■ **Work request**: Copy exactly the stretch of data below from the line with "Click the green quantity cell showing 1,000" through the line with "the tag icon", including both of those lines.
---------- Material shown
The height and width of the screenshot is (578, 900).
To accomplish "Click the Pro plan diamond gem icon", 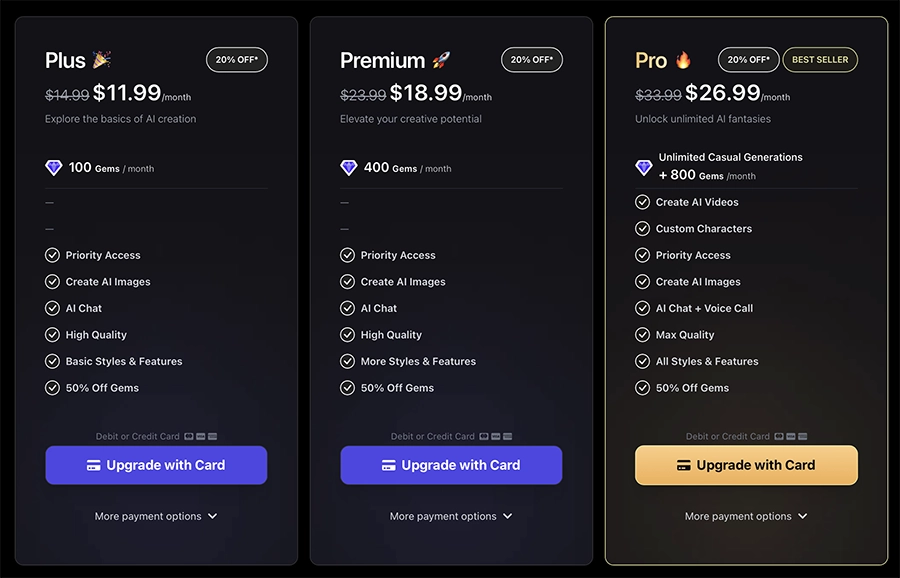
--------------------
---------- Material shown
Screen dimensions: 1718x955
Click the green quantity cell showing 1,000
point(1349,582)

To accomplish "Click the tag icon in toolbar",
--------------------
---------- Material shown
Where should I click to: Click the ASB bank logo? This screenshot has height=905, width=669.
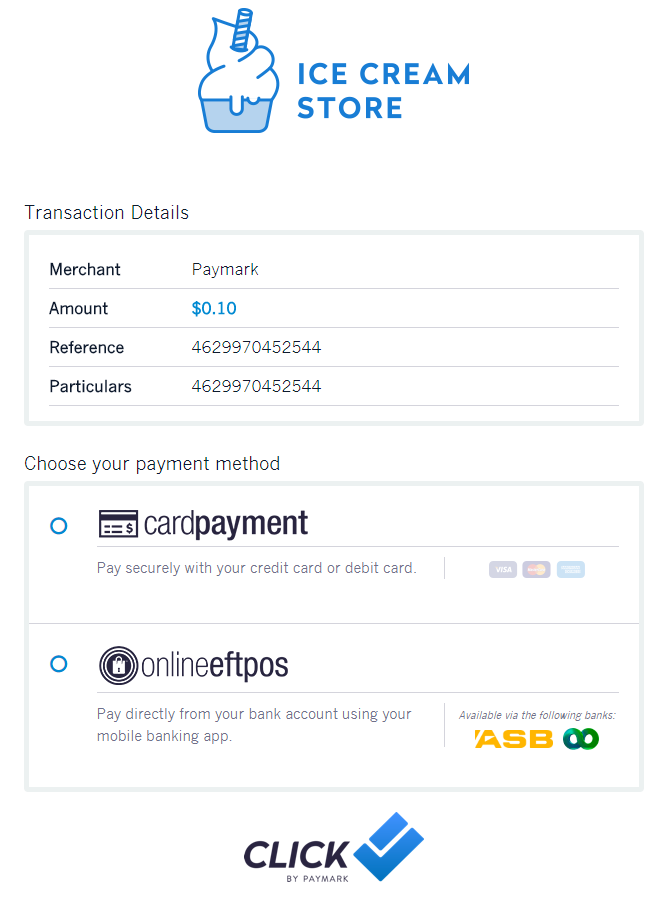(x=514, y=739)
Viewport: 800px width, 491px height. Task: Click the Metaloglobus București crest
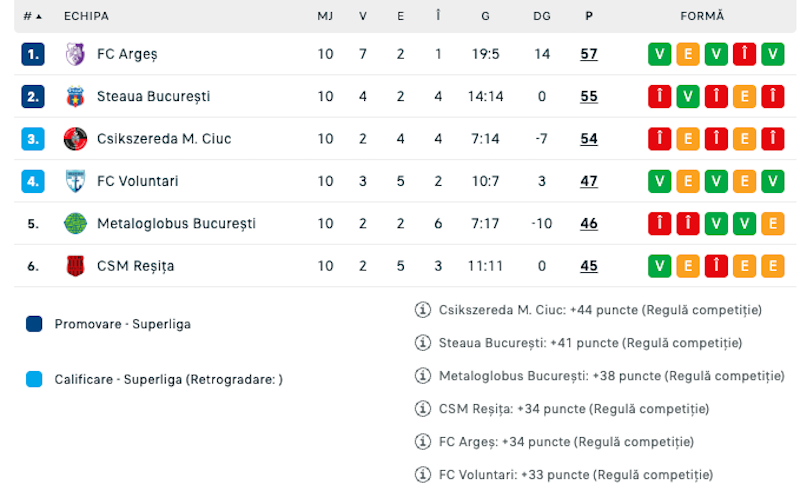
--------------------
■ **Task response**:
Click the green quantity cell showing 1,000
point(1349,582)

To accomplish "Click the tag icon in toolbar",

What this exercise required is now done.